Re: [RFC][PATCH v3 2/2] cpufreq: schedutil: Avoid reducing frequency of busy CPUs prematurely

From: "Rafael J. Wysocki" <rafael@kernel.org>
To: Sai Gurrappadi <sgurrappadi@nvidia.com>
Cc: Vincent Guittot <vincent.guittot@linaro.org>,
	"Rafael J. Wysocki" <rjw@rjwysocki.net>,
	Linux PM <linux-pm@vger.kernel.org>,
	Peter Zijlstra <peterz@infradead.org>,
	LKML <linux-kernel@vger.kernel.org>,
	Srinivas Pandruvada <srinivas.pandruvada@linux.intel.com>,
	Viresh Kumar <viresh.kumar@linaro.org>,
	Juri Lelli <juri.lelli@arm.com>,
	Patrick Bellasi <patrick.bellasi@arm.com>,
	Joel Fernandes <joelaf@google.com>,
	Morten Rasmussen <morten.rasmussen@arm.com>,
	Ingo Molnar <mingo@redhat.com>,
	Thomas Gleixner <tglx@linutronix.de>,
	Peter Boonstoppel <pboonstoppel@nvidia.com>
Subject: Re: [RFC][PATCH v3 2/2] cpufreq: schedutil: Avoid reducing frequency of busy CPUs prematurely
Date: Mon, 27 Mar 2017 23:11:12 +0200	[thread overview]
Message-ID: <CAJZ5v0ghzyNG-HL8gnfcPeq=t7sosd6b54rr2gQbm7FpVkUh9Q@mail.gmail.com> (raw)
In-Reply-To: <58D97DBE.2090508@nvidia.com>

On Mon, Mar 27, 2017 at 11:01 PM, Sai Gurrappadi <sgurrappadi@nvidia.com> wrote:
> Hi Vincent,
>
> On 03/27/2017 12:04 AM, Vincent Guittot wrote:
>> On 25 March 2017 at 02:14, Sai Gurrappadi <sgurrappadi@nvidia.com> wrote:
>>> Hi Rafael,
>>>
>>> On 03/21/2017 04:08 PM, Rafael J. Wysocki wrote:
>>>> From: Rafael J. Wysocki <rafael.j.wysocki@intel.com>
>>>>
>>>> The way the schedutil governor uses the PELT metric causes it to
>>>> underestimate the CPU utilization in some cases.
>>>>
>>>> That can be easily demonstrated by running kernel compilation on
>>>> a Sandy Bridge Intel processor, running turbostat in parallel with
>>>> it and looking at the values written to the MSR_IA32_PERF_CTL
>>>> register.  Namely, the expected result would be that when all CPUs
>>>> were 100% busy, all of them would be requested to run in the maximum
>>>> P-state, but observation shows that this clearly isn't the case.
>>>> The CPUs run in the maximum P-state for a while and then are
>>>> requested to run slower and go back to the maximum P-state after
>>>> a while again.  That causes the actual frequency of the processor to
>>>> visibly oscillate below the sustainable maximum in a jittery fashion
>>>> which clearly is not desirable.
>>>>
>>>> That has been attributed to CPU utilization metric updates on task
>>>> migration that cause the total utilization value for the CPU to be
>>>> reduced by the utilization of the migrated task.  If that happens,
>>>> the schedutil governor may see a CPU utilization reduction and will
>>>> attempt to reduce the CPU frequency accordingly right away.  That
>>>> may be premature, though, for example if the system is generally
>>>> busy and there are other runnable tasks waiting to be run on that
>>>> CPU already.
>>>>
>>>
>>> Thinking out loud a bit, I wonder if what you really want to do is basically:
>>>
>>> schedutil_cpu_util(cpu) = max(cpu_rq(cpu)->cfs.util_avg, total_cpu_util_avg);
>>>
>>> Where total_cpu_util_avg tracks the average utilization of the CPU itself over time (% of time the CPU was busy) in the same PELT like manner.
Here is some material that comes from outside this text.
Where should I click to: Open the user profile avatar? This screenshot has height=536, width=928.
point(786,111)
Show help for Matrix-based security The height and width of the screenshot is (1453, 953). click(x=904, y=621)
The difference here is that it doesn't change instantaneously as tasks migrate in/out but it decays/accumulates just like the per-entity util_avgs.
>>
>> But we loose the interest of immediate decrease when tasks migrate.
>
> Indeed, this is not ideal.
>
>> Instead of total_cpu_util_avg we should better track RT utilization in
>> the same manner so with ongoing work for deadline we will have :
>> total_utilization = cfs.util_avg + rt's util_avg + deadline's util avg
>> and we still take advantage of task migration effect
>
> I agree that we need better tracking for RT and DL tasks but that doesn't solve the overloaded case with more than one CFS thread sharing a CPU.
>
> In the overloaded case, we care not just about the instant where the migrate happens but also subsequent windows where the PELT metric is slowly ramping up to reflect the real utilization of a task now that it has a CPU to itself.
>
> Maybe there are better ways to solve that though :-)

I wonder if it's viable to postpone the utilization update on both the
source and target runqueues until the task has been fully migrated?

That would make the artificial utilization reductions go away.

Thanks,
Rafael